4. Respect the relationship
Some authority comes with a job title, but popforms founder Kate Matsudaira contended that most leaders draw their real power from three sources: charisma, expertise and relationships.
To build the right team, you must know what you are going to build' -- Patty McCord, Netflix. (Flickr/O'Reilly Conferences)
Charisma is mostly innate, and expertise is often developed over years or decades, but everyone can improve their relationship abilities, Matsudaira said. She suggested making two ordered lists: one of "the most important people on your team," and one of "the people with whom you have the best relationships." If there is not significant overlap, you have some work to do.
Stripe's Collison, whose firm practices an extreme version of email sharing, said that such "ambient transparency" can help increase communication and build those relationships, even when teams are physically scattered. "You want to feel connected as if you were all working together in a fairly small office," he said.

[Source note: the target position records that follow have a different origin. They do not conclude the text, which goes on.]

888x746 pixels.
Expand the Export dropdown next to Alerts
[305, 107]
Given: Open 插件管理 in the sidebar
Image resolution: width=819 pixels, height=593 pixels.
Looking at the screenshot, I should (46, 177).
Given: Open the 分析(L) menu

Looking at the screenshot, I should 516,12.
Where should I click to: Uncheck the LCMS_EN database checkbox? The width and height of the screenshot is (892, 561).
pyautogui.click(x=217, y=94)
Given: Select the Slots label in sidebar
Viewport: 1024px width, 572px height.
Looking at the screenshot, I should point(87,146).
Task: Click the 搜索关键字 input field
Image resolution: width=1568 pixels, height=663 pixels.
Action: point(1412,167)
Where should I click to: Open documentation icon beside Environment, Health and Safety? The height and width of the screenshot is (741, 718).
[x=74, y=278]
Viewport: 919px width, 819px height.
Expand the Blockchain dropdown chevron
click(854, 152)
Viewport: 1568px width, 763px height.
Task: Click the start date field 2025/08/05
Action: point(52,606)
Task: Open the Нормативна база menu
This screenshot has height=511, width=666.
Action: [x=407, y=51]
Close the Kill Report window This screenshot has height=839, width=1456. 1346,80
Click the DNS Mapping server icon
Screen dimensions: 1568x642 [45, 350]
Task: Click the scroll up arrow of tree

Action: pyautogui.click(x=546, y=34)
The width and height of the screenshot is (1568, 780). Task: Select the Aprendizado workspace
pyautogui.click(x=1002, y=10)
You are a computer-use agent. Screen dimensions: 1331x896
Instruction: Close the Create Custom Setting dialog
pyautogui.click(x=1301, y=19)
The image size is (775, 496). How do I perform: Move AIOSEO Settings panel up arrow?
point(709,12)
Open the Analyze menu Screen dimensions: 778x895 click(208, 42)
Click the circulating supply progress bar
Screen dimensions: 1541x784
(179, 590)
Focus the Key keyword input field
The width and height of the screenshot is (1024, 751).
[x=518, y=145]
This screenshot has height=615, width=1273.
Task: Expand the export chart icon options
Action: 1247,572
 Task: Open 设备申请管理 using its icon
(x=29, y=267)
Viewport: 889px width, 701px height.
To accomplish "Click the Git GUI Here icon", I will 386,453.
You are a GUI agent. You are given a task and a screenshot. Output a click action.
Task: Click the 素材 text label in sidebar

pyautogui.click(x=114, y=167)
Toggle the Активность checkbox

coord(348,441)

Strong relationships, however, require trust as well as familiarity -- and Matsudaira stressed that earning that trust requires both leading by example and showing team members that they are being heard and appreciated.
"If you have limited trust, you have a limited relationship," she said. "They're very much in line with one another."
5. Embrace your inner Steve Jobs
Almost all the speakers stressed the importance of crafting and sharing a strategic vision, but Tim O'Reilly, the founder of O'Reilly Media, put it differently. Leaders must resist the urge to settle for "good enough," he said -- particularly when it comes to staffing, but also on everything from products to messaging to event venues.
The late Apple co-founder Steve Jobs never hesitated to send a project back to the drawing board on the eve of its launch, O'Reilly noted. Other leaders should be willing to do the same -- and better yet, make sure project schedules incorporate a cushion for such last-minute revisions.
"I wish I'd channeled my inner Steve Jobs a little more often," O'Reilly said.
6. Figure out your first principles
While Chacon and his co-founders have crafted their culture around the tenets of open-source, he said the solution is not to "copy GitHub."
"We don't have all the answers," he admitted, "and our answers have changed drastically over the last five years."
Instead, Chacon said, leaders must "go to first principles. What are we trying to do here, and what's the best possible path for getting there." Channel the inner 3-year-old, he suggested, and keep asking, "Why?"
"It is a great way to drill down to the foundational problem set."